Lincoln County is running short of money
Possible loss of $5.8 million of federal funds
May 25, 2007
Without the reauthorization of the Secure Rural Schools and Communities Self-Determination Act, the county's budget is going to shrink, and shrink big. To Lincoln County, that is a loss of $5.8 million.
Rural counties, including Lincoln County, have historically received a share of the logging revenues from federal land, like the 2-1/4 million acre Kootenai National Forest. As the logging industry and economy have declined, in 2000, Congress passed the Secure Rural Schools and Community Self Determination Act, which tied payments to the county to past logging receipts.
But now, the future of the program that provides hundreds of millions of dollars nationally to rural counties is in a dispute between the House and Senate over the cost and structure of a multi-year program, resulting in Congressional leaders failing to agree on a multi-year extension of the program.
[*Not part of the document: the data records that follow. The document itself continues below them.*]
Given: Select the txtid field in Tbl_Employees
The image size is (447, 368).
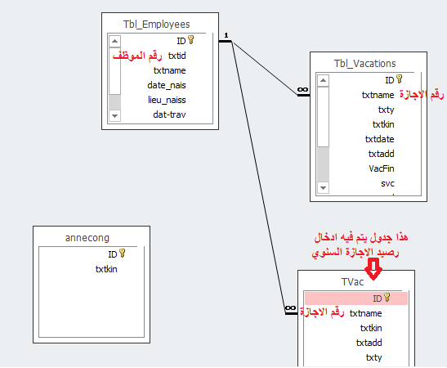Looking at the screenshot, I should [x=177, y=56].
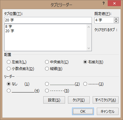Choose the 右揃え alignment radio button
This screenshot has height=120, width=123.
tap(85, 62)
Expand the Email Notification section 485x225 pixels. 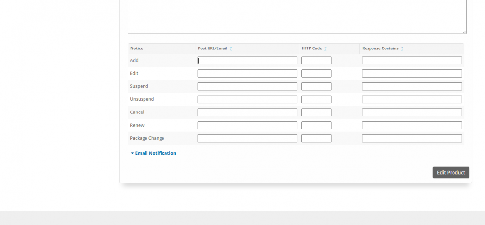click(153, 153)
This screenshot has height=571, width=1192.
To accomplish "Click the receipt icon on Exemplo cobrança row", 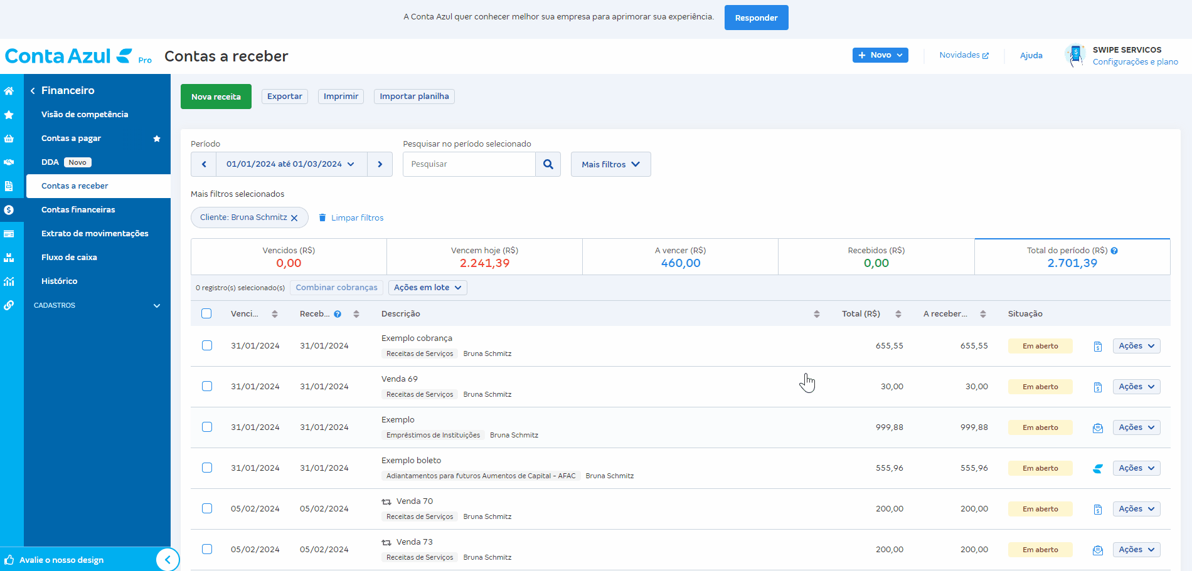I will coord(1097,347).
The program expired last September, after six years.
That leaves Lincoln County in a financial jamb and could force a cut in county public services. 15% has gone to the Kootenai Forest Resource Advisory Committee. The remaining 85% has been split 1/3 schools, 2/3 to the invested road fund. The schools can fall back on a permissive levy for continued funding, which will increase individual taxes.
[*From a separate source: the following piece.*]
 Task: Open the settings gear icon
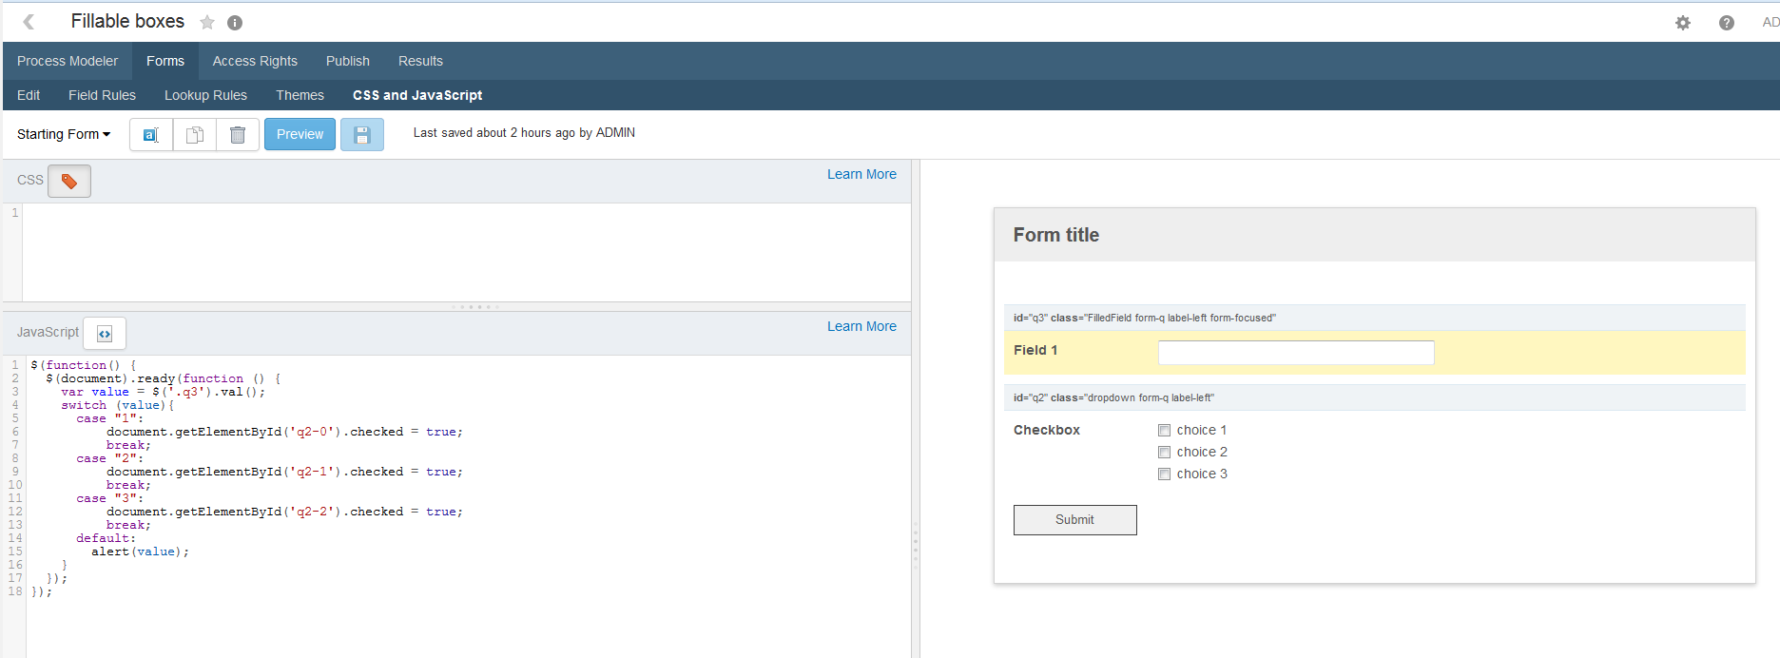pyautogui.click(x=1683, y=23)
While the hope was for a five-year extension, attached to the new version of the Iraq appropriations bill, the House agreed to only a one-year extension, retroactive to last October and ending this coming September.
President Bush vetoed that bill because it set a timetable for withdrawing troops from Iraq, and thus Bush scuttled the attached extension of the program.
All of which leaves the Secure Rural Schools and Communities Self Determination Act in limbo, without resolution on the horizon, and Lincoln County strapped for cash.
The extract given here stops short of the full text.